THIS is not the first time that the Johor-born landscape designer has achieved international fame.
In 2005, he clinched the silver medal at the Chelsea Flower Show, one of the world’s biggest and oldest horticultural shows.
Last year, Lim In Chong was awarded the silver medal in the show garden category of the international Singapore Garden Festival.
Deftly using the plant media like an artist to create masterpieces of soothing and meaningful landscape designs, he also swept the best design award and peace and flowers award at the premier show in Nagasaki, Japan.
Lim, 56, said creating the show garden at Nagasaki, which he named washinboutei (meaning peace, faith and hope) in response to the tsunami that devastated northern Japan recently, was a most touching experience.“I’m glad that my creation had touched the hearts of the Japanese, as was evident in the feelings and tears of those who viewed my garden, which comprised of three connected sections symbolising the pre-tsunami, post-tsunami and rejuvenation phases of Japan.”
Lim said the middle section of his garden, referred as the faith garden, was a direct response to the tsunami tragedy.
“The faith garden symbolises anguish in the face of tragedy, the red-coloured steel wall is hard and cold and the red signifies blood. There is a black painted moon on the wall.
“The top of the wall has sharp points. The plants are sombre purple and black and a weeping plum tree is drowned in a layer of water.
“However, the metal path that has disappeared under the black water is still there.
“And if you have faith, you will be able to walk on the path, which is a few millimetres under the water.”
Lim said on one side of the faith garden was the pre-tsunami garden, symbolising peace and tranquility in the ways of traditional Japanese life, marked by tall bamboo plants, flowers and moss.
“The other side features a rusted metal seating surrounded by different types of grasses and smaller bamboo plants, symbolising hope and rejuvenation.
“Grasses are the first flora to grow after any natural disaster.
“It also represents annuals like wheat, rice and other grains that provide food.”
In its profile on Lim, the Gardening World Cup website stated: “Lim’s extensive tropical plant knowledge, innovative ideas and intuitive understanding of space relations have helped him become a highly sought-after designer in Southeast Asia.
“As a landscape designer, Lim has an instinctive understanding of space relations which allows him to play with the body and movement.
“As you journey through his gardens and landscapes, you will be presented with views, scents, colour and sound — a result of detailed and architectural plant selections.

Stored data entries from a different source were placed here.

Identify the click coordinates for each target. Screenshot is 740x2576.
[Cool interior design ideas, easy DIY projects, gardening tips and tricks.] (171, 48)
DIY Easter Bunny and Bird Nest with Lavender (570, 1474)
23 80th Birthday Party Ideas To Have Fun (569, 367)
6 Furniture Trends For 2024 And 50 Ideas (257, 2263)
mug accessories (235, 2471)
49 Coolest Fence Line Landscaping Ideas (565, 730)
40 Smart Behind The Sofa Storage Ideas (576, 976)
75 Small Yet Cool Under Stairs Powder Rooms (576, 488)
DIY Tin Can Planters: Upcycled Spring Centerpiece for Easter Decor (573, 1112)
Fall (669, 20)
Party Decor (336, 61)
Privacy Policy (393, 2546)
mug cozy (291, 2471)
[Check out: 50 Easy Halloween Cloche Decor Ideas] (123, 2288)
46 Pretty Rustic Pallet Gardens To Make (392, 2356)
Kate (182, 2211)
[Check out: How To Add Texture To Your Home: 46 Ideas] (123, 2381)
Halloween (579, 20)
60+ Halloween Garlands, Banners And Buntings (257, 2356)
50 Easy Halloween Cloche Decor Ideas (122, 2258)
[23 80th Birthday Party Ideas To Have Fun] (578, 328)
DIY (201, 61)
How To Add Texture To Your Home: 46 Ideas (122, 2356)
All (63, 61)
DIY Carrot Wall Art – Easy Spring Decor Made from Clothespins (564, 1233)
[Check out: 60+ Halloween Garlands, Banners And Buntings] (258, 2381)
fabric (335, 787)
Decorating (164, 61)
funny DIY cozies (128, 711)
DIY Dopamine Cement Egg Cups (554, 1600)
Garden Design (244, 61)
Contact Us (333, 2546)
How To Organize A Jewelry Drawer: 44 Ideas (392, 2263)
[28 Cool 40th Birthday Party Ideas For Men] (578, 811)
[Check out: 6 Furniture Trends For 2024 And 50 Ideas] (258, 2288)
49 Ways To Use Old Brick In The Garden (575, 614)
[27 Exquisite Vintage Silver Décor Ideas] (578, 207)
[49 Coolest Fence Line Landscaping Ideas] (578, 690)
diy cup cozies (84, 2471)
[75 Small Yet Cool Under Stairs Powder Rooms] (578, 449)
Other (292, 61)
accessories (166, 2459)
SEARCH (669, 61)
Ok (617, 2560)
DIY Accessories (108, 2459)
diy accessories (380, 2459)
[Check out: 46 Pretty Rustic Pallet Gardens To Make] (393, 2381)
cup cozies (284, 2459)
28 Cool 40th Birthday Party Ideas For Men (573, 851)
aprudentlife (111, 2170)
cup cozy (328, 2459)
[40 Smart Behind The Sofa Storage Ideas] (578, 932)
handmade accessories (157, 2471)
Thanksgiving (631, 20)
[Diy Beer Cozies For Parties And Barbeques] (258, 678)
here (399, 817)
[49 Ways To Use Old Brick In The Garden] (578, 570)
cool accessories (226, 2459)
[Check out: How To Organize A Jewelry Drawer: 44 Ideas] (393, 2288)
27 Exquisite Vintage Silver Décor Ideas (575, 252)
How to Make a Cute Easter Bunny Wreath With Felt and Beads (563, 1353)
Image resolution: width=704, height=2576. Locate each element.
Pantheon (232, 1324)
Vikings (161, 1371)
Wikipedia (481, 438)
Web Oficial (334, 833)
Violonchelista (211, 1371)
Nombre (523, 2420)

Each plant has its purpose.
“Furthermore, by being responsible to our environment and ecology, Lim selects only sustainable materials and enjoys native selections that reintroduce fauna to once lost habitats.”
When met at his refurbished pre-World War 2 double-storey house in Jalan Pudu, Kuala Lumpur, recently, Lim said he picked up the love for gardens from his mother, who was an avid orchid grower.
“I was born in Batu Pahat and when I was young, I spent a lot of time playing around Sungai Batu Pahat, catching tiny crabs and observing the sizeable mudskippers there.”
Lim has gone a step further in his artistic venture of creating landscape masterpieces by developing a whole new eco-system on a 4ha agricultural land he owns at his birthplace.
He has introduced the double medium of flora and fauna to create his ultimate masterpiece with the planting of a wide variety of fruit trees to provide food for fauna like hornbills and dusky leaf monkeys.
Lim expressed his deep desire to share his expertise for the greening of Malaysia, adding that he had a fantastic idea for greening urban areas like Kuala Lumpur.
“I want to see how we can connect all the city’s parks and green lungs with the main range of mountains to directly link it to the city.
“How we can grow trees so that the birds and small mammals have a life in the city and build a bird highway that rings the city, and enters it so that nature actually permeates and penetrates the city.”
Lim said with the right political will, parks can be made centres that are connected with other parks via green fingers, with the network becoming integrated with forest reserves and subsequently linked to the main range of mountains.
He also urged the public to link themselves with nature by creating attractive gardens, comprising a water feature, fish, trees and plants in their front yard.
Lim added that rivers like Sungai Klang could easily be cleaned with proper planning, including restoring the natural ecological balance of its banks, and turned into a public recreational spot.